Near Death Experiences
The March 1985 issue of Omni magazine reported a study by Dr. Maurice Rawlings, cardiologist and professor of medicine at the University of Tennessee College of Medicine in Chattanooga. He and his emergency room colleagues are constantly treating such cases. It is now standard that those who have near death experiences later speak of having experiences of light, lush green meadows, rows of smiling relatives, and tremendous peace.
However, in his study, also reported in his book Beyond Death’s Door, Dr. Rawlings obtained new information by interviewing patients immediately after resuscitation while they are still too shaken to deny where they have been. Nearly 50 percent of the group of 300 interviewed reported lakes of fire and brimstone, devil-like figures and other sights hailing from the darkness of hell.
He says they later change their story because most people are simply ashamed to admit they have been to hell; they won’t even admit it to their families. Concludes Dr. Rawlings, “Just listening to these patients has changed my whole life.

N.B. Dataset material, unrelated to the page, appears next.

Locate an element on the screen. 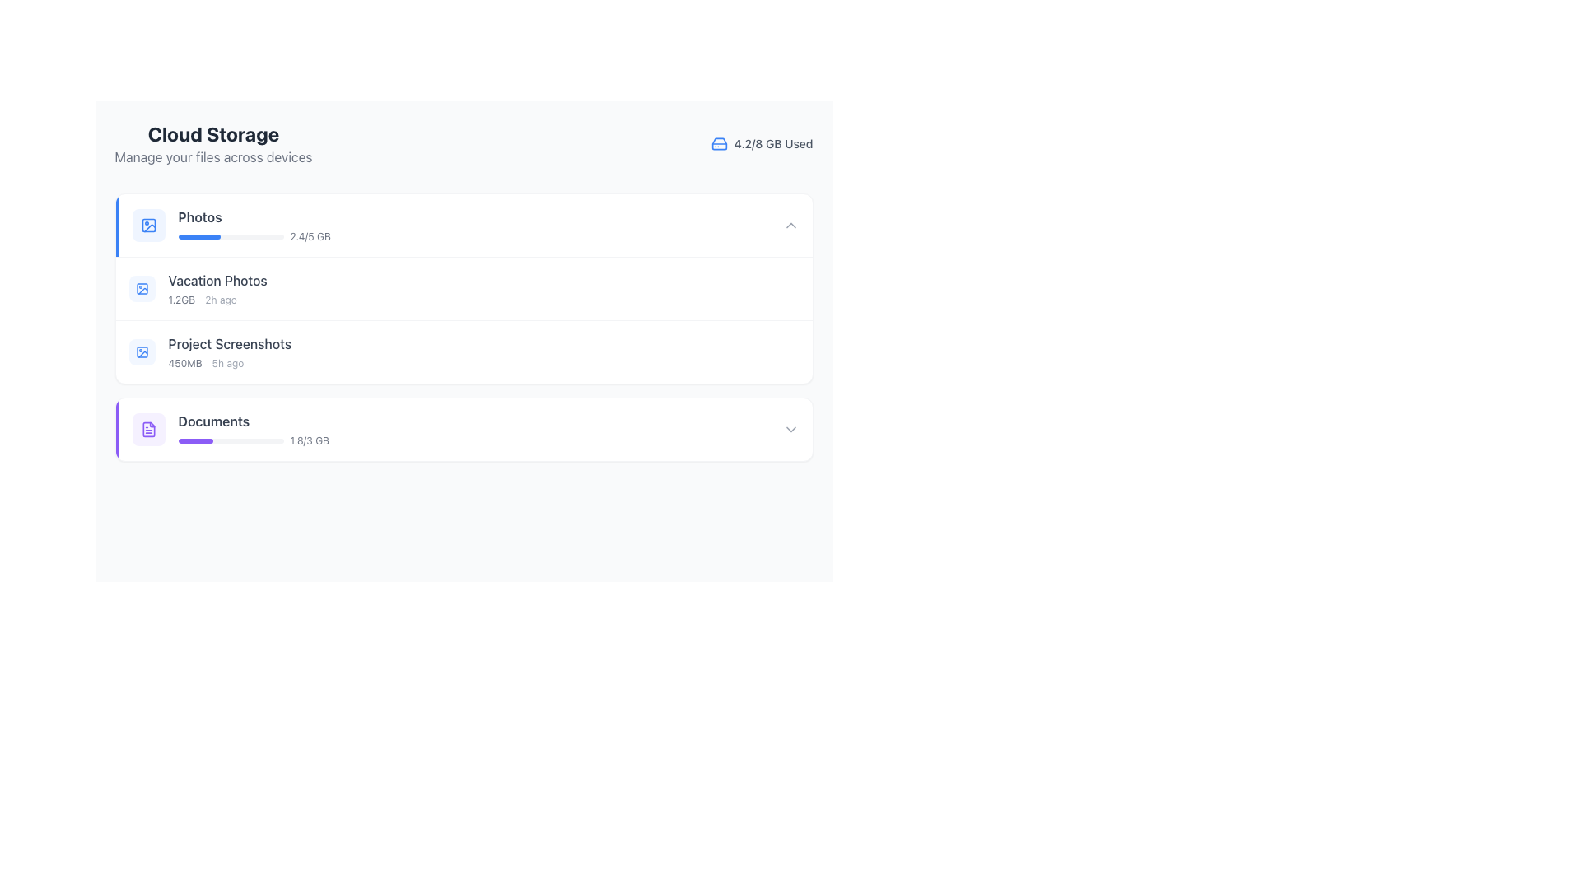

There’s a life after death, and if I don’t know where I’m going, it’s not safe to die.”
Going Home
A ninety-year-old woman, a priest’s mother, was taken to the hospital with a number of physical problems. Her son visited her and tried to cheer her up by saying, “Now, Mom, don’t worry—you are going to be home in a few days.” She replied brightly, “Oh, I know that. Just don’t know which home.” –Charles Krieg
Homecoming
Once there was an old man who everyday would take long walks with the Lord. On these walks, he and the Lord God would talk about all kinds of things—about the important times in the old man’s life; when he met his wife, the birth of his children, special Christmases, etc. One day while they were out walking for an especially long time, the Lord looked at the old man and said, “We are closer to My house than we are to yours. Why don’t you just come home with Me.” And that is what he did!